最近在工作中做数据安全模块,有些非常巧妙的位移、异或计算加解密使用的非常好,下面记录一下。
1、加密代码
参数中 plaintext为明文、plaintext_size=64、ciphertext为密文、ciphertext_size=128
int fake_rsa_encrypt(
const unsigned char* plaintext,
unsigned int plaintext_size,
unsigned char *ciphertext,
size_t *ciphertext_size)
{
struct timeval time;
gettimeofday(&time, NULL);
// microsecond has 1 000 000
// Assuming you did not need quite that accuracy
// Also do not assume the system clock has that accuracy.
srand((time.tv_sec * 1000) + (time.tv_usec / 1000));
if ((plaintext_size < 128) && (!(plaintext_size & 3))) {
int i, j;
for (i = 0; i < (int)(128 - plaintext_size); i += 4) {
long rdm = random();
ciphertext[i + 0] = (rdm >> 24) & 0xff;
ciphertext[i + 1] = (rdm >> 16) & 0xff;
ciphertext[i + 2] = (rdm >> 8) & 0xff;
ciphertext[i + 3] = (rdm)& 0xff;
}
for (i = 128 - plaintext_size, j = 0; i < 128; ++i, ++j) {
ciphertext[i] = plaintext[j] ^ ciphertext[j];
}
}
else {
return -1;
}
*ciphertext_size = 128;
return 0;
}注意:!(plaintext_size & 3) 的意思是判断是否非0,参考以下文章,传送门:&运算(位运算)
上述代码中有一段
struct timeval time;
gettimeofday(&time, NULL);
// microsecond has 1 000 000
// Assuming you did not need quite that accuracy
// Also do not assume the system clock has that accuracy.

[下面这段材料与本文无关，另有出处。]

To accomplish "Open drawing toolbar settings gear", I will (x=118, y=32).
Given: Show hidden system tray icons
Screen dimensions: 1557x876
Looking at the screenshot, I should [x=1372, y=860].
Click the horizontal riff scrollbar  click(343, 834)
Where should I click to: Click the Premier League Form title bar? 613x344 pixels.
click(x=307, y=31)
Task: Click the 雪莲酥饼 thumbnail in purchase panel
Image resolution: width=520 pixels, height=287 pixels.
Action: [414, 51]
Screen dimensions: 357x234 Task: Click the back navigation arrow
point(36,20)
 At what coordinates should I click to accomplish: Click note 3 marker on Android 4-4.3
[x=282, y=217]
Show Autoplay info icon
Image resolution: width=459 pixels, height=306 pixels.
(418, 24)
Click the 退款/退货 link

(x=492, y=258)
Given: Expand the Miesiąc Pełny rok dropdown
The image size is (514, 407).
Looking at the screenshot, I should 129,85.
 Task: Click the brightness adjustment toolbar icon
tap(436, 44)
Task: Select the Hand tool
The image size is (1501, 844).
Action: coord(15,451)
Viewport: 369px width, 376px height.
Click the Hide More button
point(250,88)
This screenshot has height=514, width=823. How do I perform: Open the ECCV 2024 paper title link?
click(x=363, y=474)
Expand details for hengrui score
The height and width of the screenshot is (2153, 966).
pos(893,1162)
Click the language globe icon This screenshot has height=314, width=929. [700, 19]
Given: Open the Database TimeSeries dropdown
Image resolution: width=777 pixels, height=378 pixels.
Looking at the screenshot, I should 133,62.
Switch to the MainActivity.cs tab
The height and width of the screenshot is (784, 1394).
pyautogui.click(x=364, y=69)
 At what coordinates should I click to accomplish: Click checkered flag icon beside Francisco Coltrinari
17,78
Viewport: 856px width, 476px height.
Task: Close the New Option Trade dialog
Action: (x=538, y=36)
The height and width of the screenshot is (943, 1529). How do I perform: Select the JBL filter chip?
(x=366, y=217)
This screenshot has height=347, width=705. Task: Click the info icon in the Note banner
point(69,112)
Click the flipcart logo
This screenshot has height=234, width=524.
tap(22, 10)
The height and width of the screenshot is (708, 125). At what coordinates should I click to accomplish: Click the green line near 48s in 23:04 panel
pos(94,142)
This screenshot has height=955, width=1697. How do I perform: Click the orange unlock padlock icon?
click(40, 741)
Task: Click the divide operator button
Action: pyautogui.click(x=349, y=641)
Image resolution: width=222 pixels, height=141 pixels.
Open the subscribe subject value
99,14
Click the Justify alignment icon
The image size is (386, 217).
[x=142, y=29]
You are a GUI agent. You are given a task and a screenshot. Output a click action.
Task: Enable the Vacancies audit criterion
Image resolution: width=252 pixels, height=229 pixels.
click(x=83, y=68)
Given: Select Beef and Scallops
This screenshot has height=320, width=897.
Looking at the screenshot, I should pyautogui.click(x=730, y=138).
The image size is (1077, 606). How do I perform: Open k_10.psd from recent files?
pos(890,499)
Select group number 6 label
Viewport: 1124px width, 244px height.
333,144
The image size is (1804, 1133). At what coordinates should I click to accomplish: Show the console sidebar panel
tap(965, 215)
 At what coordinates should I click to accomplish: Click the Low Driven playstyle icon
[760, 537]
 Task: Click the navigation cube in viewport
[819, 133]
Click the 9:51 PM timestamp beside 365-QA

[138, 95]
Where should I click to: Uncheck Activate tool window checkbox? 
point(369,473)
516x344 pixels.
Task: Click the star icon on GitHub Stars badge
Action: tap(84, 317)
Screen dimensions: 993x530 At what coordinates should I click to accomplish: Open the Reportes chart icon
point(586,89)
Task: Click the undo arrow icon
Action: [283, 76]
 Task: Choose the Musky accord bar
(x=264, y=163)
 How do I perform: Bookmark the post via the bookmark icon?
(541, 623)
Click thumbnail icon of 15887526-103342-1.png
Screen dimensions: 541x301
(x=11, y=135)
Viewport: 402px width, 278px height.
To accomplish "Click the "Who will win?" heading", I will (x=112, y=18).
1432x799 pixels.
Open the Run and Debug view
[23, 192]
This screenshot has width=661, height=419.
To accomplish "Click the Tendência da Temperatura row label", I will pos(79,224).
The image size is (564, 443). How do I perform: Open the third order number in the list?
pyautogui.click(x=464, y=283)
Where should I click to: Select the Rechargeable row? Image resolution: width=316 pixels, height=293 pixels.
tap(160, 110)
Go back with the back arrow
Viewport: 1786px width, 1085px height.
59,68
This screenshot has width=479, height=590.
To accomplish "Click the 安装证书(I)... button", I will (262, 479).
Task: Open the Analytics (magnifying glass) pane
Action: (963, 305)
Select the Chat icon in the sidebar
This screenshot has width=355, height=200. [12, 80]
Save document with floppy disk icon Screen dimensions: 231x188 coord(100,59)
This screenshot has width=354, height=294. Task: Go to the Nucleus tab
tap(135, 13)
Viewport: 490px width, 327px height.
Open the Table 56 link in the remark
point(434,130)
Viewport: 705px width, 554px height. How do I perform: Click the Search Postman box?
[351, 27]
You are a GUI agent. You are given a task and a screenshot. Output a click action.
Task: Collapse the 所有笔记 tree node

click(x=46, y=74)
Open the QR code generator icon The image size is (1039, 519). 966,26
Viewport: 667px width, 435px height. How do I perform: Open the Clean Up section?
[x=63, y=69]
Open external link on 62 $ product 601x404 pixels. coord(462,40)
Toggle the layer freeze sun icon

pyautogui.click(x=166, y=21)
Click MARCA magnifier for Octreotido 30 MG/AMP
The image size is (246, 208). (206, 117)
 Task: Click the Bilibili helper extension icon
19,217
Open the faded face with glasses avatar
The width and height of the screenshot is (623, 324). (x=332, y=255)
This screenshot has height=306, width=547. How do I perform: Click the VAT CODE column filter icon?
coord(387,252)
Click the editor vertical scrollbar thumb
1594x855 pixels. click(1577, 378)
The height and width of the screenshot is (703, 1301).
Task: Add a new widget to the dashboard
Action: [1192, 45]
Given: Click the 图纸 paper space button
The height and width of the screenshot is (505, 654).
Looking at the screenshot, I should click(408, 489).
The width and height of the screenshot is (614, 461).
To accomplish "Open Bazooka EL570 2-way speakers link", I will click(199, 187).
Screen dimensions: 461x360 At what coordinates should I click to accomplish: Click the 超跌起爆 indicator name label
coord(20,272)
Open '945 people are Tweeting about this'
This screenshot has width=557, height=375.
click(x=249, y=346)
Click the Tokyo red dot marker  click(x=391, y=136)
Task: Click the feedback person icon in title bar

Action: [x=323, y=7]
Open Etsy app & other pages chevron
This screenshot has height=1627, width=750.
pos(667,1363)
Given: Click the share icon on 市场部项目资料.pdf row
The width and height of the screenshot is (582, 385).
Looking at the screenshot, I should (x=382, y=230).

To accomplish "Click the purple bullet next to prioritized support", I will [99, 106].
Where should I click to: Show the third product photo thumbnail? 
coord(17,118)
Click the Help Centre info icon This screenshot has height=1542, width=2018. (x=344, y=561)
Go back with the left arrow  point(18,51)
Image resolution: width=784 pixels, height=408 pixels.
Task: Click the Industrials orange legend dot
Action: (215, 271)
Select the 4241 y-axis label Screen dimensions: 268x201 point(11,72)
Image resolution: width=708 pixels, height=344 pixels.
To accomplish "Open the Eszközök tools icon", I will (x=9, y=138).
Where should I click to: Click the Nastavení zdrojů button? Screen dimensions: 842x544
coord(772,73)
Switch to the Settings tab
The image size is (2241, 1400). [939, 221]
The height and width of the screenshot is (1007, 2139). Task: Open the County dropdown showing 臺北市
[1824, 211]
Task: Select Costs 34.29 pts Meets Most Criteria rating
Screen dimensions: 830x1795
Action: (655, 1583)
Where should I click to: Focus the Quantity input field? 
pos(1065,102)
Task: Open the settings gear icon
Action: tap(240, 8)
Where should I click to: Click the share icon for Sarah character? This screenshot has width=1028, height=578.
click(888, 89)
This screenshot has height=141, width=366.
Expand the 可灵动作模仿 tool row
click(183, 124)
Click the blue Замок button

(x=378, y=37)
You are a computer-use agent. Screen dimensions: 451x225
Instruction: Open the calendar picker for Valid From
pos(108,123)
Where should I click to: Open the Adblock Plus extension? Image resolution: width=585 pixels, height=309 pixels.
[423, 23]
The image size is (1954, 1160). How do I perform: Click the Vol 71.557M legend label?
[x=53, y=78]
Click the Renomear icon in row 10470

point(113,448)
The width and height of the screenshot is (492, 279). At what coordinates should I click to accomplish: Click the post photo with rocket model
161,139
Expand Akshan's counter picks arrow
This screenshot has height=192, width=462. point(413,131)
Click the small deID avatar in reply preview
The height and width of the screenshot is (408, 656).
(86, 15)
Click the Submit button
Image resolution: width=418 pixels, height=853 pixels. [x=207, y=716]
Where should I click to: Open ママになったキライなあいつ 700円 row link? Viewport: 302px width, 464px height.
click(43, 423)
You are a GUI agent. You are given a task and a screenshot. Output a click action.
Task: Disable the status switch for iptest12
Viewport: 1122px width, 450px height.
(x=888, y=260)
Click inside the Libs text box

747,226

srand((time.tv_sec * 1000) + (time.tv_usec / 1000));这个代码的含义是将当前时间设置为一个随机种子,然后通过以下代码获取随机数
long rdm = random();上面这两个方法是配合使用的,需要先用一个独特的数设置种子,然后再获取随机数。
2、解密代码
参数中 ciphertext为密文、plaintext为明文、plaintext_size=64
int fake_rsa_decrypt(
const unsigned char* ciphertext,
unsigned char *plaintext,
size_t *plaintext_size)
{
*plaintext_size = 64;
if (((*plaintext_size) < 128) && (!((*plaintext_size) & 3))) {
int i;
for (i = 0; i < (int)(*plaintext_size); i++) {
plaintext[i] = ciphertext[128 - (*plaintext_size) + i] ^ ciphertext[i];
}
}
else {
return -1;
}
return 0;
}精妙之处就是 ciphertext 是128位的密文数组,他的前64位保存的是随机数数组,后64位保存的是异或计算后的数组,用后64位和前64位进行异或计算就能够得到加密之前传入的明文数组了,非常巧妙吧。